What matters is the fact that you can spin the apparatus around and observe no change at all. Were there a luminiferous ether, the difference in time taken for light to travel through s1 and s2 would change according to the orientation of the apparatus. To explain further, let's say the reflected ray takes a time Tr to hit the middle mirror and come back, while the other ray takes a time Tp to do the same. For each value of Tr - Tp, you would obtain a unique wave pattern. So, let's say in a given day, you measure a wave pattern corresponding Tr - Tp = 2 nanoseconds (random number). If you were to realize the experiment with the same equipment 3 months later, due to Earth's movement, you should measure a different value of Tr - Tp, because the rays' orientation relative to the ether would be totally different, thus giving you a different wave pattern. Or, more pragmatically, you could just spin the apparatus around, and you would still have no change at all.
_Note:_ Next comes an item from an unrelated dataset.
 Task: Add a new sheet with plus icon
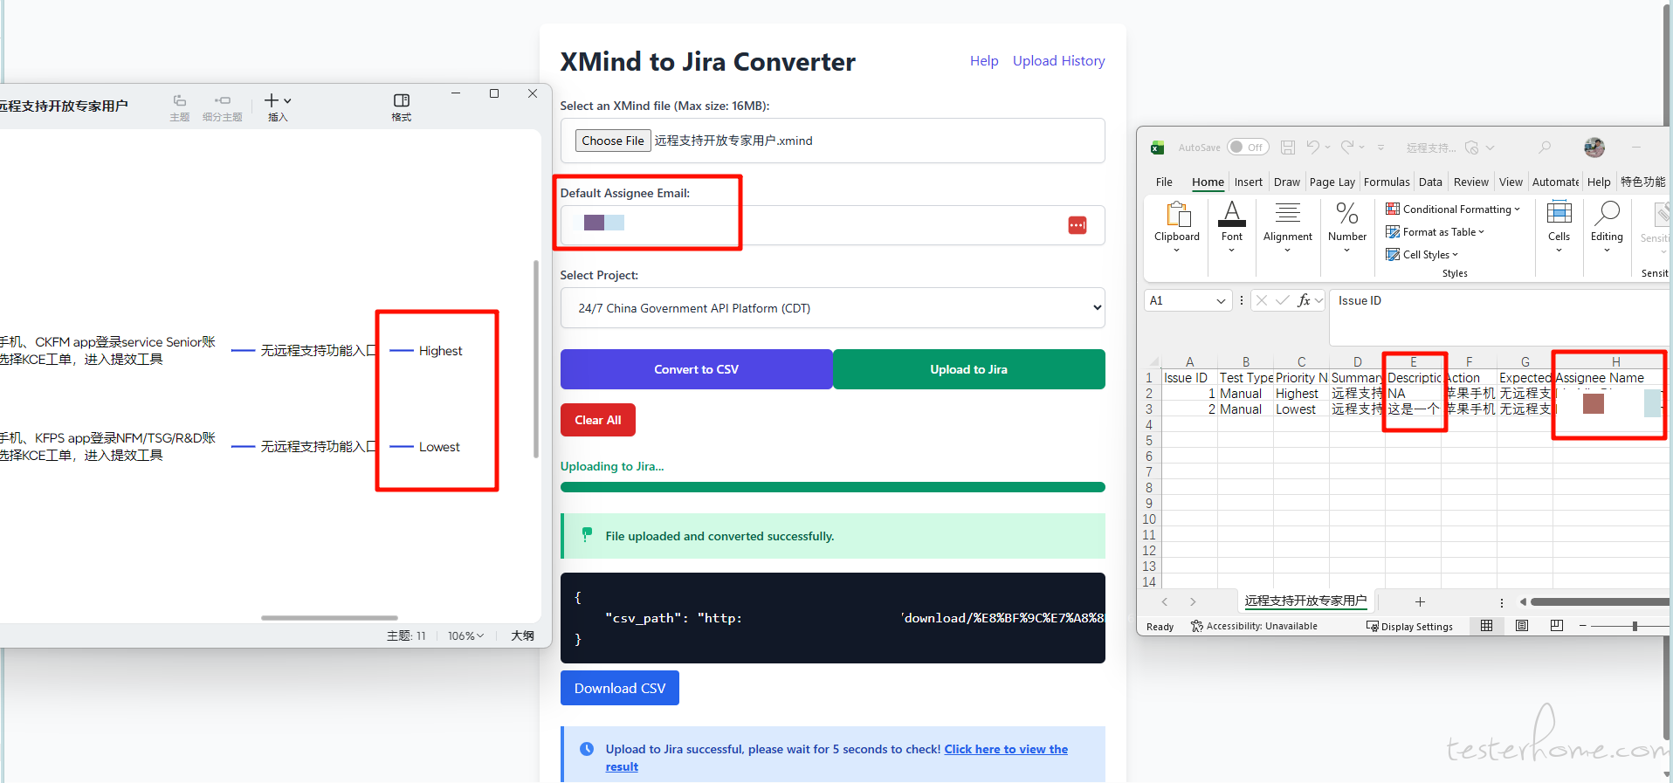click(x=1420, y=601)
• How is it possible to build it so precise that the outward mirrors have exactly the same distance from the inside (half-silver) mirror? • I still don't quite understand how the ether-affected ray travels longer/shorter time compared to the vertical one.. Not sure if we can use average velocity here, but if we do, then V(av)=((speed of light+speed of ether)+(speed of light - speed of ether))/2 = speed of light. For simplicity, I'll use random numbers - ((1000+1)+(1000-1))/2=1000, which is the same as initial velocity. Although when I use WolframAlpha, it gives different time for the two cases. I feel like I'm missing some little thing.. I would be very thankful if someone could explain it to me =) • Let's use an absurd example. You're in a zeppelin, travelling with an airspeed of 50 kph with a 49 kph wind at your back. So your groundspeed is 99 kph, and you go 100 kilometres in a shade over an hour. Then you turn around to go home. Your ground speed is now 50-49=1 kph, and it will take you 100 hrs to complete your trip. So you're comparing 200/50 = 4 hrs for the round trip with no wind, to 101+ hrs with the strong wind.
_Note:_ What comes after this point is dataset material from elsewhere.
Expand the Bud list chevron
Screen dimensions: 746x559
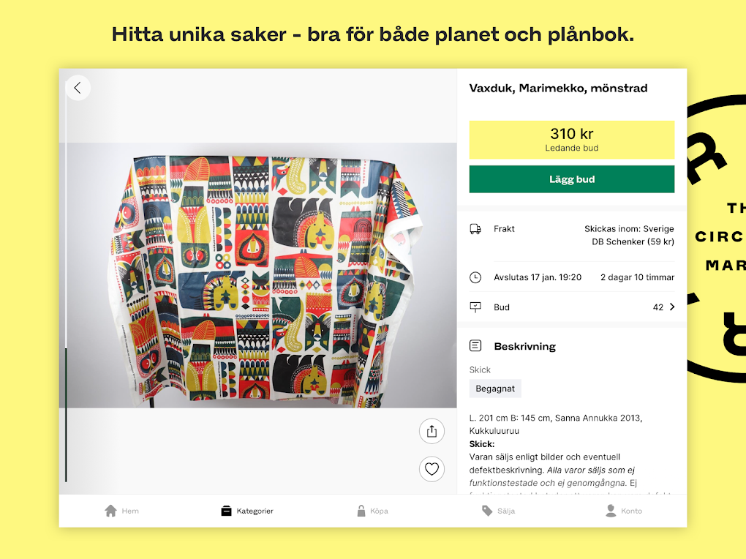[672, 307]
• As we know light would travel at different speeds at vacuum than let's say in glass. So, is this entire experiment performed in vacuum, to ensure that the experiment is not affected by the refractive index of any material ? • I think the test was done in country-side room with mirrors in air. You are right. M-M exp assumed either could be detected in air. That could have been wrong, and I expect M-M knew that. if the light signal travels at a speed relative to the air in the room and not relative to the either that would hide the either. The effect of room air slows light by 1.0003 or 3 parts in 10000. Speed through either would have to be 0.0003C or 90 km/s to have similar effect. I expect M-M understood that air might dominate the either effect but moved ahead with what they could accomplish at the time.
(1 vote)
• When the light ray goes up, it speeds up due to the "ether"... and when it returns, it slows down. So, Maybe there is a luminous ether but the experiment was just a fail as the same light ray speeds up and slows down by the same rate... • Do the math - let vy be your speed, and ve be the ether speed, both with respect to the ground. If distance s=vt, then t=s/v. So going out, tg = s/(vy+ve) and coming back,
tc = s/(vy-ve). Therefore, tg+tc = s/(vy+ve) + s/(vy-ve). Finding the common denominator,
tg+tc = (svy-sve + svy+sve)/((vy+ve)(vy-ve)) = 2svy/(vy^2-ve^2). With no ether, the total time would be tg+tb=2s/vy. The only way 2svy/(vy^2-ve^2)=2s/vy is if ve=0 - in other words there's no ether effect.